▸ **Required action**
Beginning with the line where "You are a computer-use agent. The image" appears, restate each line word for word until the data ends. Pictures do not go in.

Stored records:
····················

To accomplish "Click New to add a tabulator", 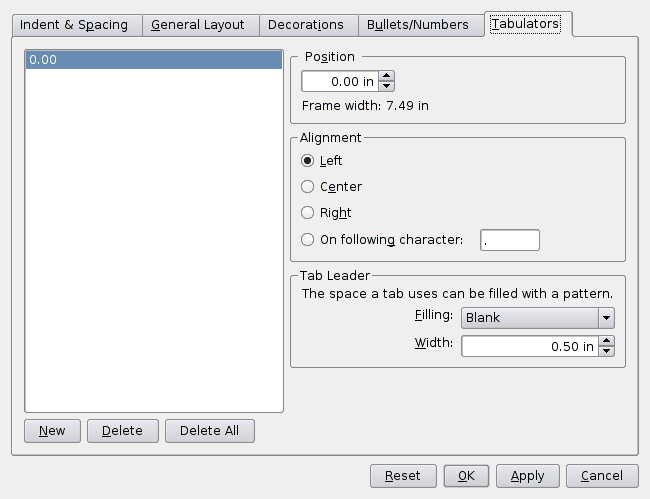I will 52,431.
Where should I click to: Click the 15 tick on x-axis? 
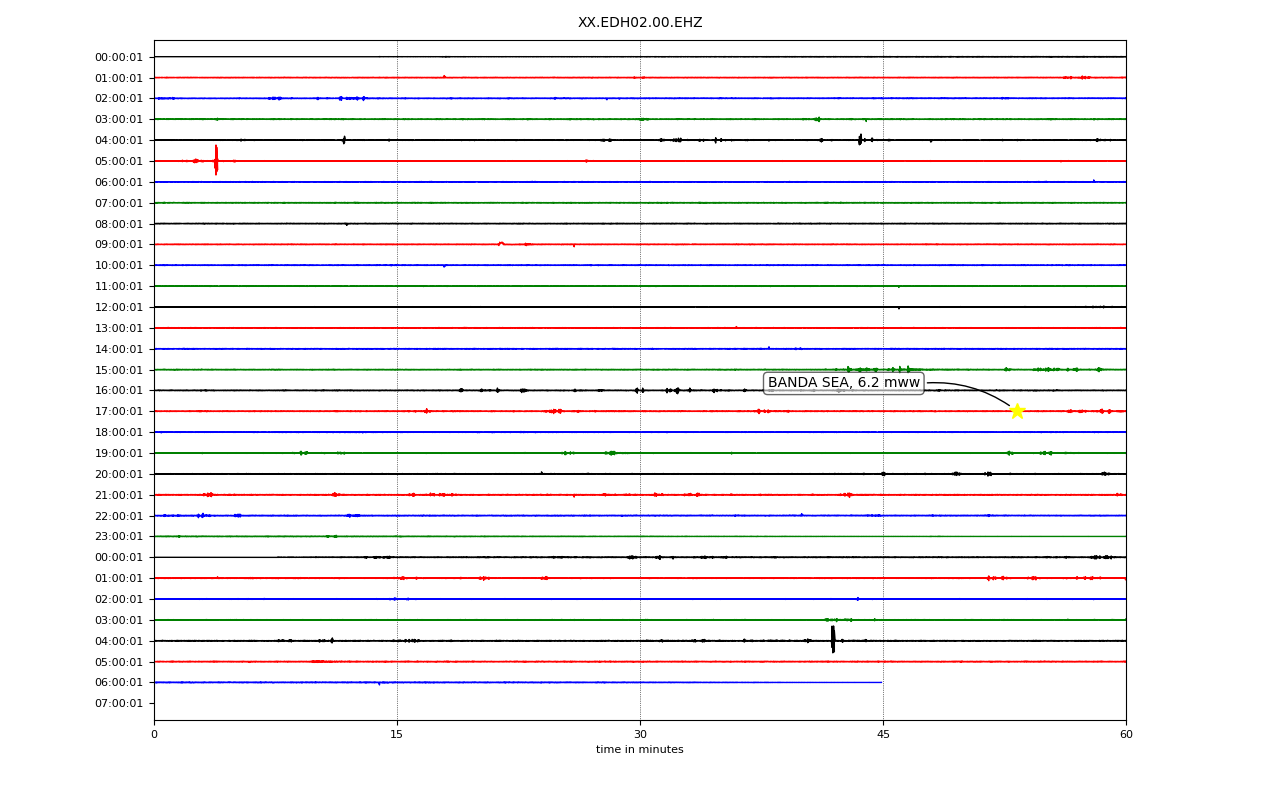397,735
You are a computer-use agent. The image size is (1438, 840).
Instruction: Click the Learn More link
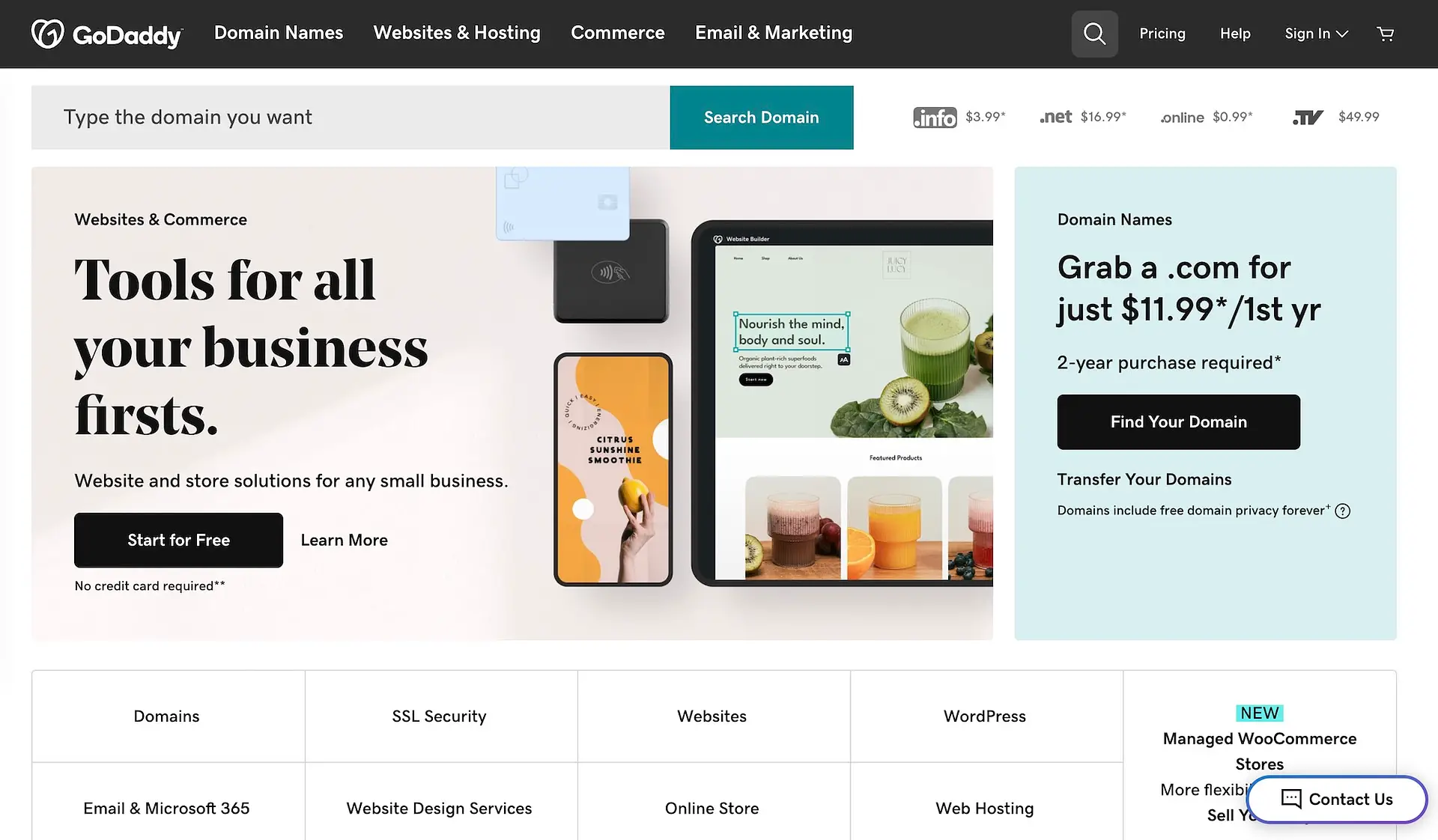point(344,540)
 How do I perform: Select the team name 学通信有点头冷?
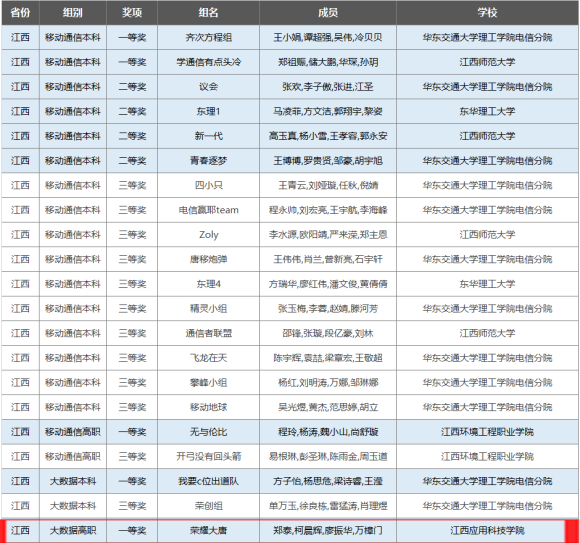(x=209, y=62)
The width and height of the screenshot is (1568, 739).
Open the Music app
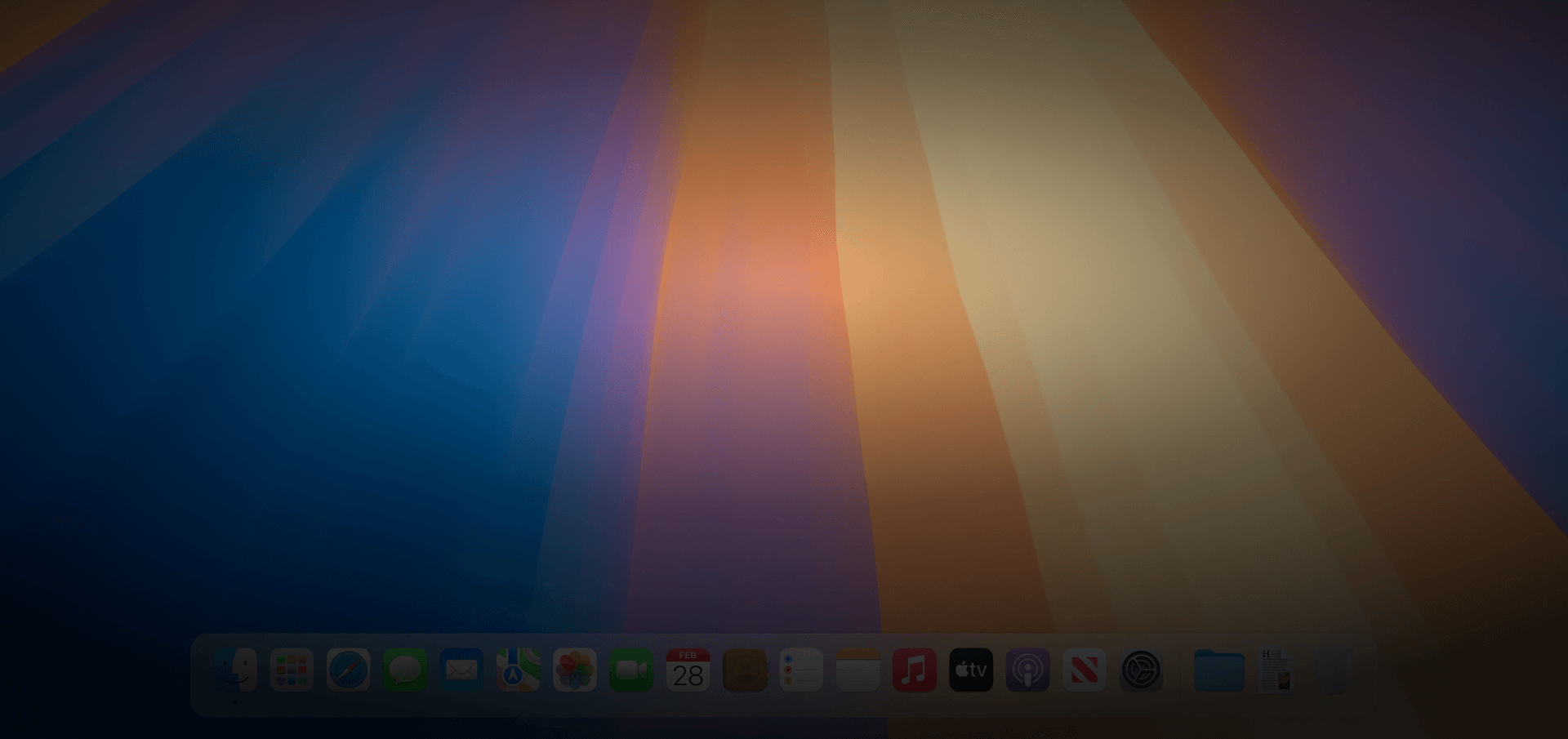[x=915, y=670]
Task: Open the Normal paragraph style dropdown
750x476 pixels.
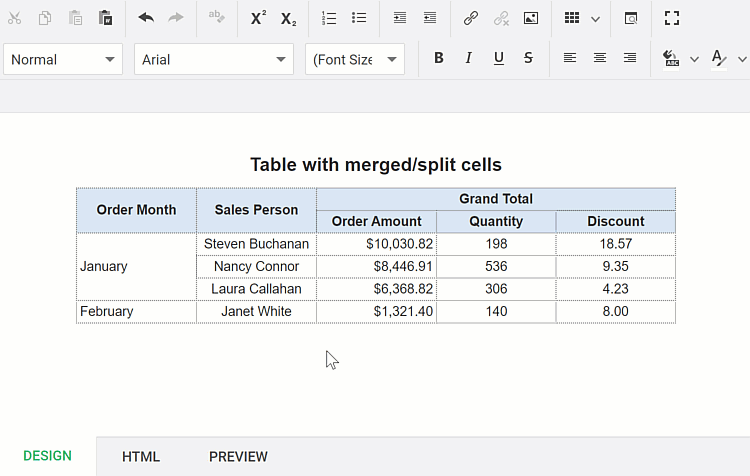Action: [63, 59]
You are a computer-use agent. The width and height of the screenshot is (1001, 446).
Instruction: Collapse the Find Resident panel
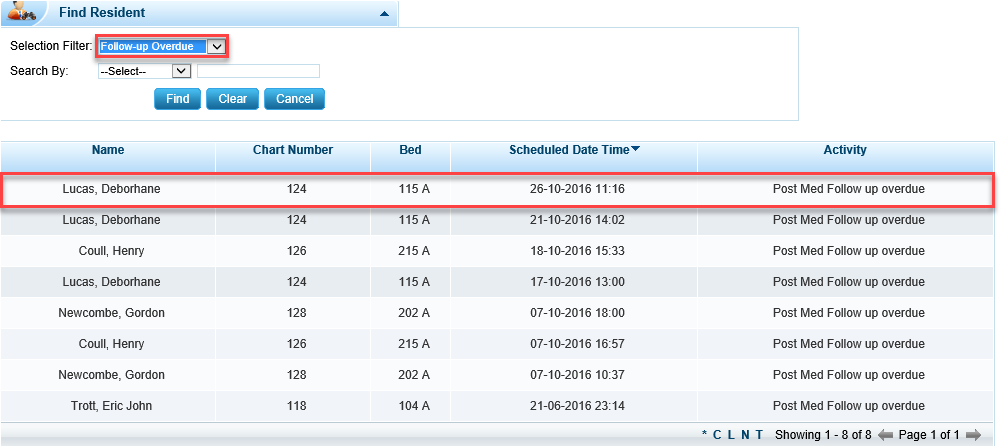(384, 14)
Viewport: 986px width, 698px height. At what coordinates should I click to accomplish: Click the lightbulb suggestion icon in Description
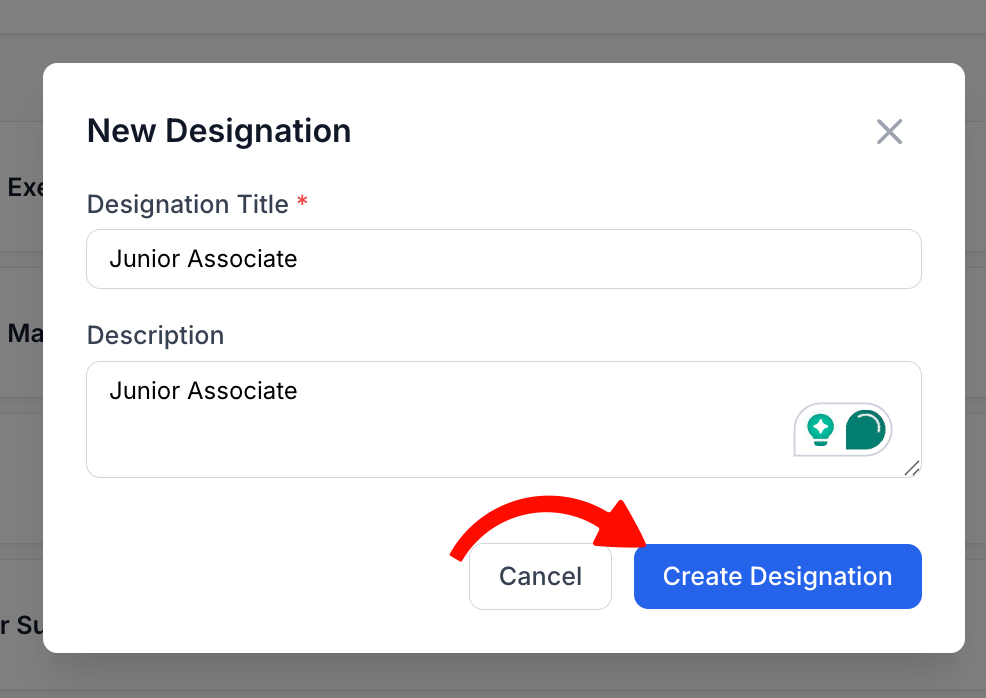tap(820, 430)
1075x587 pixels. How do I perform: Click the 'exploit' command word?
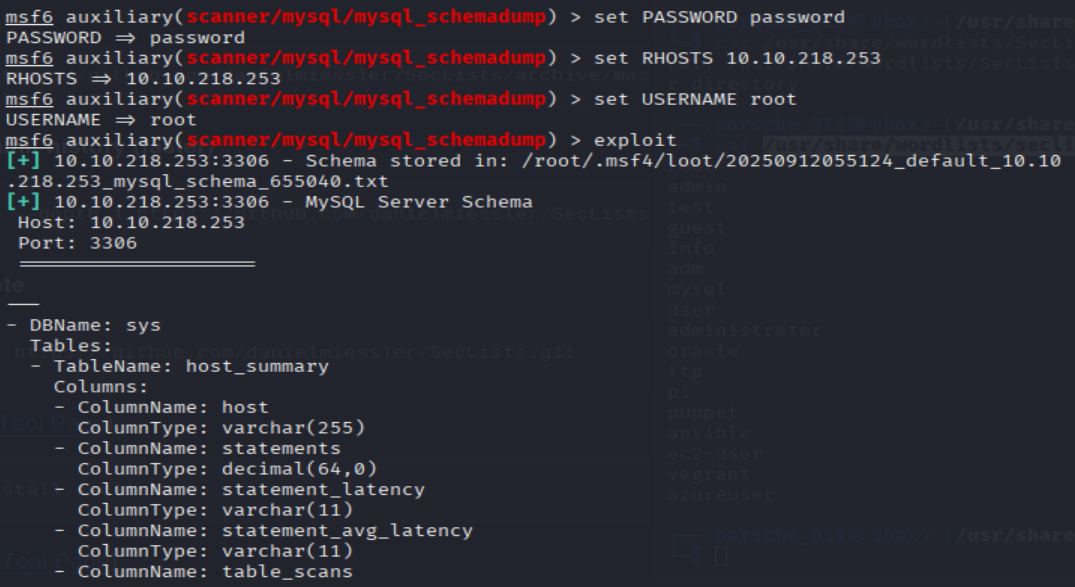[x=634, y=140]
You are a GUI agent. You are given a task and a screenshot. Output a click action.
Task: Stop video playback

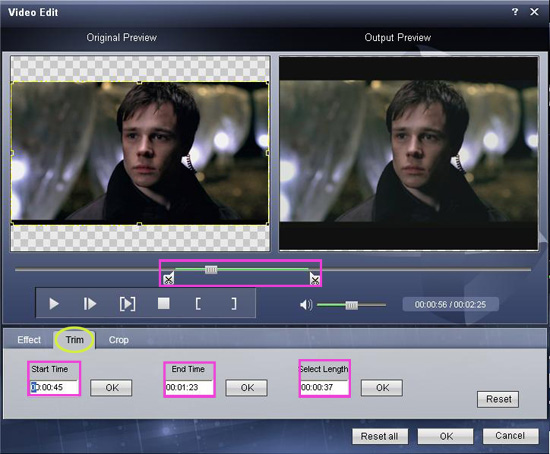coord(163,303)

····················

▸ **Solution to the exercise**
You are a computer-use agent. The image size is (1438, 840).
Instruction: Click the Learn More link
point(344,540)
 How do I perform: Select the team name 学通信有点头冷?
(x=209, y=62)
The width and height of the screenshot is (1568, 739).
Open the Music app
[x=915, y=670]
Task: Open the Normal paragraph style dropdown
750x476 pixels.
Action: [63, 59]
You are a computer-use agent. The width and height of the screenshot is (1001, 446).
Instruction: Collapse the Find Resident panel
(384, 14)
Viewport: 986px width, 698px height. At what coordinates should I click to accomplish: Click the lightbulb suggestion icon in Description
tap(820, 430)
1075x587 pixels. How do I perform: Click the 'exploit' command word?
[x=634, y=140]
You are a GUI agent. You are given a task and a screenshot. Output a click action.
Task: Stop video playback

coord(163,303)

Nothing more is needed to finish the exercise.